Lisa Schneider: I was an English major, and as many do I went into marketing. I was marketing director at Bridal Guide magazine when we launched our first website, and I was curious and intrigued by this new area and decided to devote my efforts to managing that piece of the business. This was the early days of the internet, and it was much easier to get in and grow up with it. I’ve spent most of my career on digital strategy and product innovation, and I am now Chief Digital Officer at Merriam-Webster. I’m responsible for all of the digital strategy and execution across the brand. For me, strategy and innovation isn’t about doing a lift-and-shift from one platform to another: It’s about taking your core value and mission and finding creative ways to iterate that for different audiences on different platforms.

GIT: Can you talk a little about Merriam-Webster’s digital strategy?

LS: Our mission is to propagate our irrational love of the English language, and to help people understand and use language better so they can better understand and communicate with the world around them. We do that by finding ways to connect with people differently across channels. One of the most-recognized parts of our strategy has been showing our relevance and personality on social media. That resulted in things like expanded press coverage, awards, and better SEO. And that ecosystem means people think of us for language-related content and services outside of “just” being a dictionary. We are able to partner with others to expand our competencies and bring new products to market quicker—for example, we recently partnered with New England Public Media to create a podcast, Word Matters, that’s doing really well—and launch new products that people pay attention to, such as our (also award-winning) vocabulary learning app, Puku.

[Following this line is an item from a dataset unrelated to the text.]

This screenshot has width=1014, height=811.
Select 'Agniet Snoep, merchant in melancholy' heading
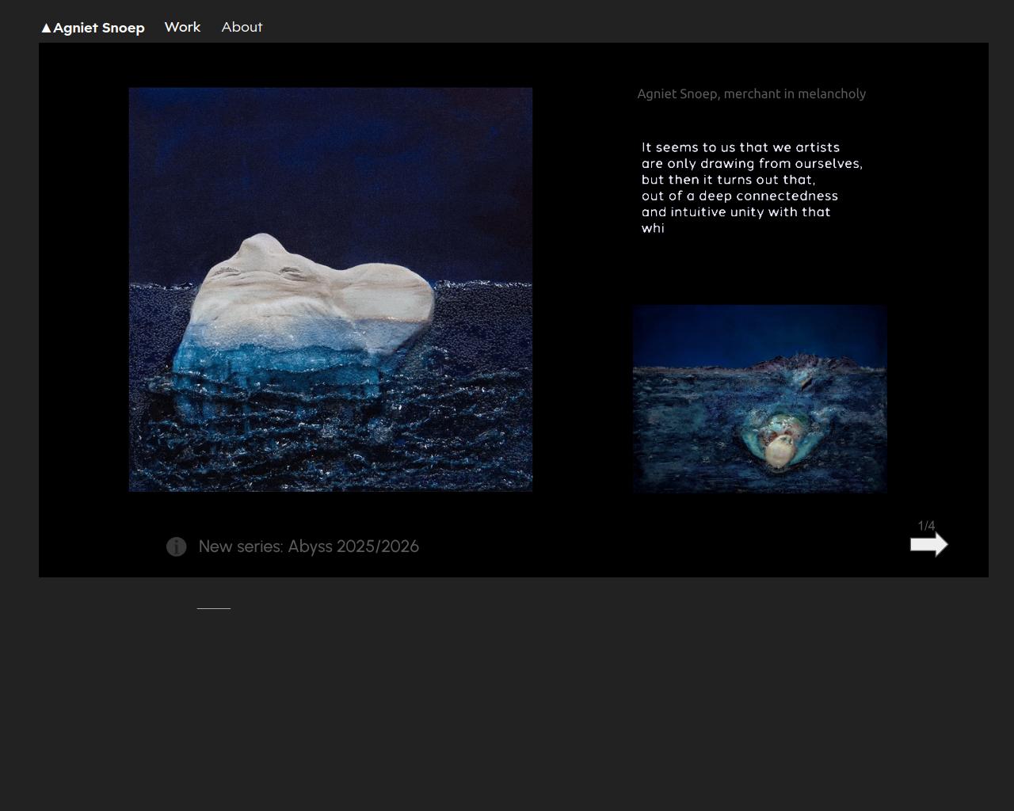[751, 93]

GIT: What major moments in your journey come to mind when you think about pivoting or shifting gears?

LS: My origin story I suppose is a big one. Coming to Merriam-Webster is another. Dictionary content is truly unique, and requires different strategies and tactics than most other content publishing. The SEO is different, technology is different, everything is different. I had to have a learning mindset and leverage that as a leadership skill as well as a personal development skill. You cannot walk into an organization like this and change everything without listening to those who have 40 years of experience. You have to be able to lead and listen.

GIT: What kind of change would you still like to see in the industry?

LS: I would say we have to stop calling things like listening and empathy “soft skills.” I’ve always naturally leaned into this, and it’s how we drive collaborative, lasting change. People have to know that they were legitimately heard, and they need to know why you are making the decisions you are. We took an organization that had been doing things much the same way for nearly 200 years, and we’ve made so much progress in the last five that it would make your head spin. But you need to get buy in. The ability to listen and work with others is absolutely critical.

GIT: Why is pivoting more important now than ever before?

LS: It goes back to the pace of change. If you do the same thing, you will be disrupted. That’s true of businesses, and it’s true of people. Whether it’s as a leader on behalf of your business or as an individual, you need to be able to adjust as your environment adjusts. Think about the idea I shared earlier of taking the core value and mission of a company and finding creative ways to share that on different channels and platforms, and then apply that to your skill set and how you position yourself to move to different roles, across different industries. Being able to move with that kind of agility will help ensure the longevity of your career.